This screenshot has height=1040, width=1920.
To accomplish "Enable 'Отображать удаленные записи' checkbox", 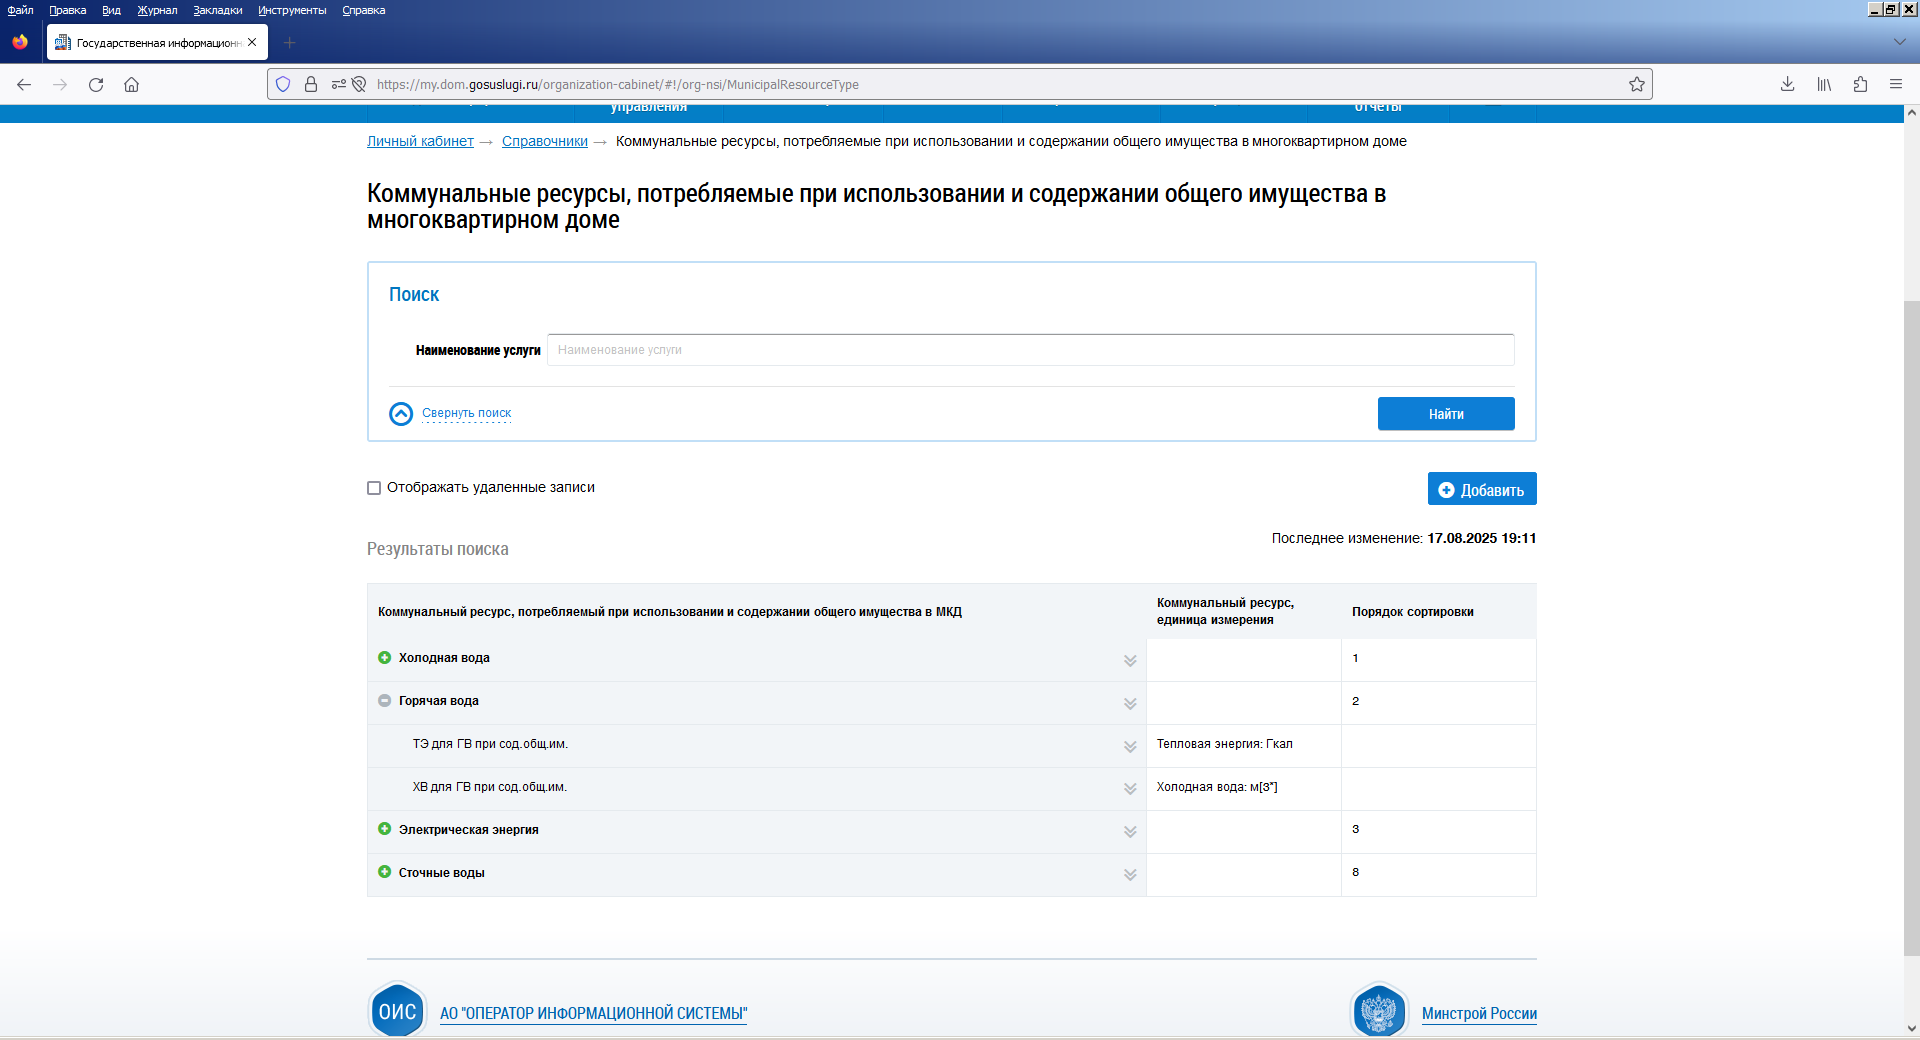I will [x=374, y=488].
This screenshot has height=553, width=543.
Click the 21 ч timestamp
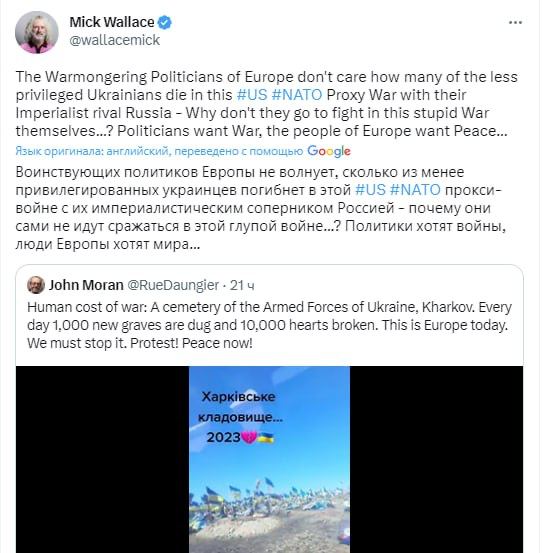[242, 285]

▸ **Work request**: Filter the entries and copy out every line with the word "height".

▸ **Worked solution**:
This screenshot has height=1040, width=1920.
This screenshot has height=553, width=543.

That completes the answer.